Rubio est à Munich à la tête d'une importante délégation américaine d'une cinquantaine de membres du Congrès et du Sénat, comme l'a souligné à plusieurs reprises à Berlin le président de la conférence, Wolfgang Ischinger. La délégation n'est pas composée uniquement de représentants du trumpisme ou du mouvement MAGA [Make America Great Again], le courant le plus allergique à l'atlantisme et à l'Union européenne aux États-Unis. Elle comprend également des voix comme celle de la représentante démocrate Alexandria Ocasio-Cortez, ou du gouverneur de Californie Gavin Newsom, qui en janvier avait appelé à une résistance mondiale contre le trumpisme lors du Forum Économique Mondial de Davos.

Le forum de Munich réunit cette année environ 60 chefs d'État et de gouvernement, 65 ministres des Affaires étrangères et 30 ministres de la Défense, ainsi que des représentants d'organisations internationales, dont le Secrétaire général de l'OTAN, Mark Rutte, et la Présidente de la Commission européenne, Ursula von der Leyen.
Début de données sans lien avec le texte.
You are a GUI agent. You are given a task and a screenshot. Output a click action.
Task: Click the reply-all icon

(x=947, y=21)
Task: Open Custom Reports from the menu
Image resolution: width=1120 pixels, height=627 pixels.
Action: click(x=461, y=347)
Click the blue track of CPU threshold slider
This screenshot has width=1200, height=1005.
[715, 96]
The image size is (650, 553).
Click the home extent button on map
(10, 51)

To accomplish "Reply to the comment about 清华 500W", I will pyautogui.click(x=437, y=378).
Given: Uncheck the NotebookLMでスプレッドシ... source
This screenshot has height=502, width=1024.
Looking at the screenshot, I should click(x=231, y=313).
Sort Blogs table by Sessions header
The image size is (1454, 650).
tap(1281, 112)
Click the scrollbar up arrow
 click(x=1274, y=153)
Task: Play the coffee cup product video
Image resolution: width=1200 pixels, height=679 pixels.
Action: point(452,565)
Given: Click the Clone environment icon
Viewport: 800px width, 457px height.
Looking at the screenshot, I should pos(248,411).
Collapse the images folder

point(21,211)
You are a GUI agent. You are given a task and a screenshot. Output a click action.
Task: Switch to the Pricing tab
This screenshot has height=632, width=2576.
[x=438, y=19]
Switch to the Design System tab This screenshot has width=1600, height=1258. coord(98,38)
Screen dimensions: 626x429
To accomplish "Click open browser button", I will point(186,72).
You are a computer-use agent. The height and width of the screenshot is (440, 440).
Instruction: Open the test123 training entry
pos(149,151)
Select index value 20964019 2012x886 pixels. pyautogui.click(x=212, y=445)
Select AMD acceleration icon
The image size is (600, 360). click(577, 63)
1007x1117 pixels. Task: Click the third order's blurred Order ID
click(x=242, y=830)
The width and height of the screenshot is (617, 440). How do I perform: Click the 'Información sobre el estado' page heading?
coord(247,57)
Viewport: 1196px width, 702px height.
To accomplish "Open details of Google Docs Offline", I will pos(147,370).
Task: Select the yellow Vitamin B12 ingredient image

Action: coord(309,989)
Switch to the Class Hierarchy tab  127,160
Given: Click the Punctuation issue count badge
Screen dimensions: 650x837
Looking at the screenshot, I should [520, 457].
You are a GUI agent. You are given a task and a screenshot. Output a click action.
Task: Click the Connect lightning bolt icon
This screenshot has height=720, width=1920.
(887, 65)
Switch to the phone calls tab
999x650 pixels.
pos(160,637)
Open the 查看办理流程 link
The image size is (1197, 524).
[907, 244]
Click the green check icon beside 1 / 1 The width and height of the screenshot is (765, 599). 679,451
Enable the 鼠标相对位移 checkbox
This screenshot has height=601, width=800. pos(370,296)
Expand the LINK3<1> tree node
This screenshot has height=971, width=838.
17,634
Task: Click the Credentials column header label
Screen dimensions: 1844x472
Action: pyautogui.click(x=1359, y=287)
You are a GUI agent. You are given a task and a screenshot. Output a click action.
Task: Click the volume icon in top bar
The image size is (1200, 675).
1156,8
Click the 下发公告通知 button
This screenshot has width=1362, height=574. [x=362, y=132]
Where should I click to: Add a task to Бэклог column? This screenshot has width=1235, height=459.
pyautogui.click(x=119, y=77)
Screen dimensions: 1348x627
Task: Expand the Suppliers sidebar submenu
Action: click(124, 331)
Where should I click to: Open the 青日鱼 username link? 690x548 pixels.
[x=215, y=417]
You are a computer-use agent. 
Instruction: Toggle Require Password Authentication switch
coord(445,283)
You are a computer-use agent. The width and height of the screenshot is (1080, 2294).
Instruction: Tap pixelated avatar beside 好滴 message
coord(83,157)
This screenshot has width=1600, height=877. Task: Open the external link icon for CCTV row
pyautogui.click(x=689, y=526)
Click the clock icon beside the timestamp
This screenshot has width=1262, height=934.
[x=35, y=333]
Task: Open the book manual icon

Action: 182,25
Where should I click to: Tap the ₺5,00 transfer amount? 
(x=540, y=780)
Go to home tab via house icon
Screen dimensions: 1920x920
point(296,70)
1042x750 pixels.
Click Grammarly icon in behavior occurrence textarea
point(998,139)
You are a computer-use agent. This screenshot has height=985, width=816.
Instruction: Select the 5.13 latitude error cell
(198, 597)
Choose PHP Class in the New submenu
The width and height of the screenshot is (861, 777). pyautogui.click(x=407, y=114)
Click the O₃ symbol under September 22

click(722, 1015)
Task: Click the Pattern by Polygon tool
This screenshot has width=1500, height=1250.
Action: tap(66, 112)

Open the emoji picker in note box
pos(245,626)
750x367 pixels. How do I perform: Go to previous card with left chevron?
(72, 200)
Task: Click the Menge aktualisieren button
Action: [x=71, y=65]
Parmi les autres intervenants figurent le ministre chinois des Affaires étrangères, Wang Yi, le président ukrainien Volodymyr Zelensky, ou la cheffe de la diplomatie européenne, Kaja Kallas. La Russie n'est pas invitée depuis l'invasion à grande échelle de l'Ukraine en 2022, qui marquera bientôt son quatrième anniversaire.